Nadal verstört wegen Katalonien-Unruhen

Gegen Abspaltung

Nadal verstört wegen Katalonien-Unruhen

Der spanische Tennisstar Rafael Nadal ist wegen der Ereignisse in Katalonien am Boden zerstört. Während einer Pressekonferenz in Peking sagte er am Montag, ihm sei "zum Heulen zumute", wenn er sehe, wie Spanien in eine solche Lage geraten sei. Dabei sei das Land ein "Vorbild für den Rest der Welt" für ein gutes Zusammenleben seiner Bürger gewesen.

Die Bilder des Wochenendes hätten ihn mit "Sorge und Trauer" erfüllt, fügte Nadal hinzu, der ab Dienstag bei den China Open spielt.

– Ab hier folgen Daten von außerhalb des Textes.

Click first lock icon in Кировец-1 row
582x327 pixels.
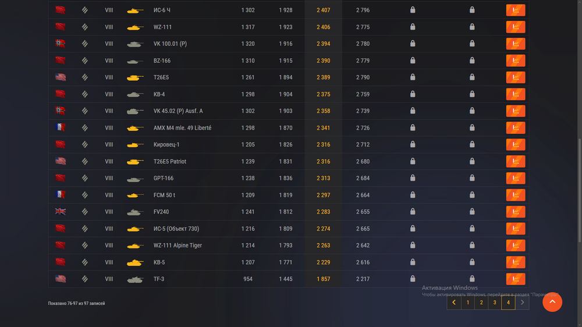[x=413, y=144]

Er habe einen großen Teil seines Lebens - "wichtige Momente" - in Katalonien verbracht und eine "derartig radikalisierte Gesellschaft" überrasche und entmutige ihn.

Die spanischen Einsatzkräfte waren am Sonntag mit großer Härte gegen das katalanische Unabhängigkeitsreferendum vorgegangen. Polizisten schlossen Wahllokale, beschlagnahmten Abstimmungsunterlagen und hinderten Menschen teilweise mit Schlagstöcken und Gummigeschoßen an der Stimmabgabe. Hunderte Menschen wurden verletzt.

Der 31-jährige Nadal spricht Katalanisch. Geboren wurde er auf der Baleareninsel Mallorca, wo er heute auch lebt. Der Ausnahme-Tennisspieler führt seit August die Weltrangliste im Einzel an und hat in Spanien den Status eines Nationalhelden. Vor der Volksabstimmung über die Loslösung Kataloniens vom spanischen Königreich hatte sich der 16-fache Grand- Slam-Sieger gegen das Referendum ausgesprochen.